ANKARA (Reuters) - Iran's Supreme Leader Ayatollah Ali Khamenei on Monday blamed the United States for instability in the Middle East and said Washington's fight against the Islamic State militant group was "a lie".
"You (the United States) and your agents are the source of instability in the Middle East...who created Islamic State? America ... America's claim of fighting against Islamic State is a lie," Khamenei said in a meeting with high-ranking Iranian officials, according to his official website.
Iran and the United States cut diplomatic ties shortly after Iran's 1979 Islamic revolution and enmity to Washington has long been a rallying point for hardline supporters of Khamenei in Iran.
Khamenei has made several statements denouncing the United States since the start of the Muslim holy month of Ramadan, while U.S. President Donald Trump has spoken out against Iran in harsh terms since taking office, indicating that he will reverse the previous admistration's attempts at rapprochement with Tehran.
The Iranian leader has accused the United States and its regional ally Saudi Arabia of funding hardline Sunni militants, including Islamic State, which carried out its first attack in Iran on Wednesday in Tehran, killing 17 people.
Riyadh has denied involvement in the suicide bombings and gun attacks on Iran's parliament and the mausoleum of the Islamic Republic's founder, Ayatollah Ruhollah Khomeini.
Iranian President Hassan Rouhani, who favours opening up to the world, has condemned the attacks, without pointing a finger at any country.
The pragmatist president championed a nuclear deal with the United States and five other powers in 2015 that led to the lifting of most sanctions against Iran, in return for curbs on its nuclear program.
But the deal has not led to normalization of ties between the two countries that Rouhani hoped for.
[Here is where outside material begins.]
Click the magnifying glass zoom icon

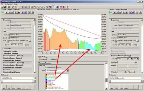coord(47,7)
Trump has frequently called the agreement "one of the worst deals ever signed" and said Washington would review it.
Khamenei said Iran had no intention of normalising ties with the United States.
"The American government is against an independent Iran ... They have problems with the existence of Islamic Republic of Iran...Most of our problems with them cannot be resolved," the semi-official Fars news agency quoted him as saying.
Khamenei's hardline loyalists, drawn from among Islamists and the Revolutionary Guards, fear that normalisation of ties with the United States might weaken their position.
"America is a terrorist country and backs terrorism ... therefore, we cannot normalise ties with such country," he said.